__Task prompt__:
Every record is to be restated exactly, with nothing left out.

Data items
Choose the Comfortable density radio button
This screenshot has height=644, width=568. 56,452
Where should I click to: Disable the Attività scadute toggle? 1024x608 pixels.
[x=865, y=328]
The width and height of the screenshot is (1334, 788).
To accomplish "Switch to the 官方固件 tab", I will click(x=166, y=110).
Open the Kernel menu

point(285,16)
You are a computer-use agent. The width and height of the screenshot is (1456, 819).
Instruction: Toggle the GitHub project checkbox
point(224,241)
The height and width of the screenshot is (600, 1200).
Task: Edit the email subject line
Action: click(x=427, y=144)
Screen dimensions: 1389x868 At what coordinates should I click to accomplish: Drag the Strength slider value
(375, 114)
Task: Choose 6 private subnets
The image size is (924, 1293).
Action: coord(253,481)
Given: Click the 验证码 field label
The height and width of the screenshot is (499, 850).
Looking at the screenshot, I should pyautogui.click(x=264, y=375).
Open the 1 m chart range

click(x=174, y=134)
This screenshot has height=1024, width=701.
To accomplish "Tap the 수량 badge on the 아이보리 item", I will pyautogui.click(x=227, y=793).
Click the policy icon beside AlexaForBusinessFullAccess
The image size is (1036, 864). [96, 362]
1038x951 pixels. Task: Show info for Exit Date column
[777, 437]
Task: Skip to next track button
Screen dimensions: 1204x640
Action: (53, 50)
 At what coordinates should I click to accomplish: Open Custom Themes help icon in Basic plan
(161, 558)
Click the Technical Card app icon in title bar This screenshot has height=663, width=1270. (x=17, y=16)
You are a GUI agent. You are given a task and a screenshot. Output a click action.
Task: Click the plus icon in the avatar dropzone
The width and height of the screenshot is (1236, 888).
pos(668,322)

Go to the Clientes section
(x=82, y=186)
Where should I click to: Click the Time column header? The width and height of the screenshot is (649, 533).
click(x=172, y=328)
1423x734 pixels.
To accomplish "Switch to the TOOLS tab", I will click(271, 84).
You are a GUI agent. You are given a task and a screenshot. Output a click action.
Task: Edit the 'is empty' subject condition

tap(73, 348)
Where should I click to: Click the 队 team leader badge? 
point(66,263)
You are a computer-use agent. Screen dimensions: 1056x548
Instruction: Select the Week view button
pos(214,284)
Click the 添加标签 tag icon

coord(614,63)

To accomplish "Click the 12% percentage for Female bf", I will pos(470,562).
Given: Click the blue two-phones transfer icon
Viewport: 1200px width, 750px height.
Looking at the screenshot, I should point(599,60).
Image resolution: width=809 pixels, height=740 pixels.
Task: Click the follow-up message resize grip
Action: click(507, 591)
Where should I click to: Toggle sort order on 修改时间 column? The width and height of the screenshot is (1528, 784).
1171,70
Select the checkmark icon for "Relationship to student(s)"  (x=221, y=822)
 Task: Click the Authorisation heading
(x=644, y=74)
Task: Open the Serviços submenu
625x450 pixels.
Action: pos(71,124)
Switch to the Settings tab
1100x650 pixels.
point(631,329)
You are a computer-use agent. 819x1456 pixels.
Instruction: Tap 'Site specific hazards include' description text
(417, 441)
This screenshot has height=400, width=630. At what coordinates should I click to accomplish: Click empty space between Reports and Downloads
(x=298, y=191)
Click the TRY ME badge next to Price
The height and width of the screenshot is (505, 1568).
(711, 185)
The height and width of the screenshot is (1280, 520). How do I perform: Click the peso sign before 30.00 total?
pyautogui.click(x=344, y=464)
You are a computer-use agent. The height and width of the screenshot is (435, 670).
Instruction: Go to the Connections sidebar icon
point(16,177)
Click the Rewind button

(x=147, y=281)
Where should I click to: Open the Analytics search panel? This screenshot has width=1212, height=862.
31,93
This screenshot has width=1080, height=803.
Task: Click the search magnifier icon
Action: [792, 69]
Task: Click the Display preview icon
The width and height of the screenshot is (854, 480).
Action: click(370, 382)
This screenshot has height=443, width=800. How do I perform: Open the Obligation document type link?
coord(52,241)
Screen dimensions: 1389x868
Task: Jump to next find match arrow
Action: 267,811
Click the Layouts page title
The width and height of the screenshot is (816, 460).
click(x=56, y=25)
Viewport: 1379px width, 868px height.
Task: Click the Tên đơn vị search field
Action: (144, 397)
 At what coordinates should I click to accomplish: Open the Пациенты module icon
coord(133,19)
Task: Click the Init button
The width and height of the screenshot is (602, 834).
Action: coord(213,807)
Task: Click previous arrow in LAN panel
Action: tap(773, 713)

__Response area__:
Choose the Comfortable density radio button
This screenshot has height=644, width=568. 56,452
Where should I click to: Disable the Attività scadute toggle? 1024x608 pixels.
[x=865, y=328]
The width and height of the screenshot is (1334, 788).
To accomplish "Switch to the 官方固件 tab", I will click(x=166, y=110).
Open the Kernel menu

point(285,16)
You are a computer-use agent. The width and height of the screenshot is (1456, 819).
Instruction: Toggle the GitHub project checkbox
point(224,241)
The height and width of the screenshot is (600, 1200).
Task: Edit the email subject line
Action: click(x=427, y=144)
Screen dimensions: 1389x868 At what coordinates should I click to accomplish: Drag the Strength slider value
(375, 114)
Task: Choose 6 private subnets
The image size is (924, 1293).
Action: coord(253,481)
Given: Click the 验证码 field label
The height and width of the screenshot is (499, 850).
Looking at the screenshot, I should pyautogui.click(x=264, y=375).
Open the 1 m chart range

click(x=174, y=134)
This screenshot has height=1024, width=701.
To accomplish "Tap the 수량 badge on the 아이보리 item", I will pyautogui.click(x=227, y=793).
Click the policy icon beside AlexaForBusinessFullAccess
The image size is (1036, 864). [96, 362]
1038x951 pixels. Task: Show info for Exit Date column
[777, 437]
Task: Skip to next track button
Screen dimensions: 1204x640
Action: (53, 50)
 At what coordinates should I click to accomplish: Open Custom Themes help icon in Basic plan
(161, 558)
Click the Technical Card app icon in title bar This screenshot has height=663, width=1270. (x=17, y=16)
You are a GUI agent. You are given a task and a screenshot. Output a click action.
Task: Click the plus icon in the avatar dropzone
The width and height of the screenshot is (1236, 888).
pos(668,322)

Go to the Clientes section
(x=82, y=186)
Where should I click to: Click the Time column header? The width and height of the screenshot is (649, 533).
click(x=172, y=328)
1423x734 pixels.
To accomplish "Switch to the TOOLS tab", I will click(271, 84).
You are a GUI agent. You are given a task and a screenshot. Output a click action.
Task: Edit the 'is empty' subject condition

tap(73, 348)
Where should I click to: Click the 队 team leader badge? 
point(66,263)
You are a computer-use agent. Screen dimensions: 1056x548
Instruction: Select the Week view button
pos(214,284)
Click the 添加标签 tag icon

coord(614,63)

To accomplish "Click the 12% percentage for Female bf", I will pos(470,562).
Given: Click the blue two-phones transfer icon
Viewport: 1200px width, 750px height.
Looking at the screenshot, I should point(599,60).
Image resolution: width=809 pixels, height=740 pixels.
Task: Click the follow-up message resize grip
Action: click(507, 591)
Where should I click to: Toggle sort order on 修改时间 column? The width and height of the screenshot is (1528, 784).
1171,70
Select the checkmark icon for "Relationship to student(s)"  (x=221, y=822)
 Task: Click the Authorisation heading
(x=644, y=74)
Task: Open the Serviços submenu
625x450 pixels.
Action: pos(71,124)
Switch to the Settings tab
1100x650 pixels.
point(631,329)
You are a computer-use agent. 819x1456 pixels.
Instruction: Tap 'Site specific hazards include' description text
(417, 441)
This screenshot has height=400, width=630. At what coordinates should I click to accomplish: Click empty space between Reports and Downloads
(x=298, y=191)
Click the TRY ME badge next to Price
The height and width of the screenshot is (505, 1568).
(711, 185)
The height and width of the screenshot is (1280, 520). How do I perform: Click the peso sign before 30.00 total?
pyautogui.click(x=344, y=464)
You are a computer-use agent. The height and width of the screenshot is (435, 670).
Instruction: Go to the Connections sidebar icon
point(16,177)
Click the Rewind button

(x=147, y=281)
Where should I click to: Open the Analytics search panel? This screenshot has width=1212, height=862.
31,93
This screenshot has width=1080, height=803.
Task: Click the search magnifier icon
Action: [792, 69]
Task: Click the Display preview icon
The width and height of the screenshot is (854, 480).
Action: click(370, 382)
This screenshot has height=443, width=800. How do I perform: Open the Obligation document type link?
coord(52,241)
Screen dimensions: 1389x868
Task: Jump to next find match arrow
Action: 267,811
Click the Layouts page title
The width and height of the screenshot is (816, 460).
click(x=56, y=25)
Viewport: 1379px width, 868px height.
Task: Click the Tên đơn vị search field
Action: (144, 397)
 At what coordinates should I click to accomplish: Open the Пациенты module icon
coord(133,19)
Task: Click the Init button
The width and height of the screenshot is (602, 834).
Action: coord(213,807)
Task: Click previous arrow in LAN panel
Action: tap(773, 713)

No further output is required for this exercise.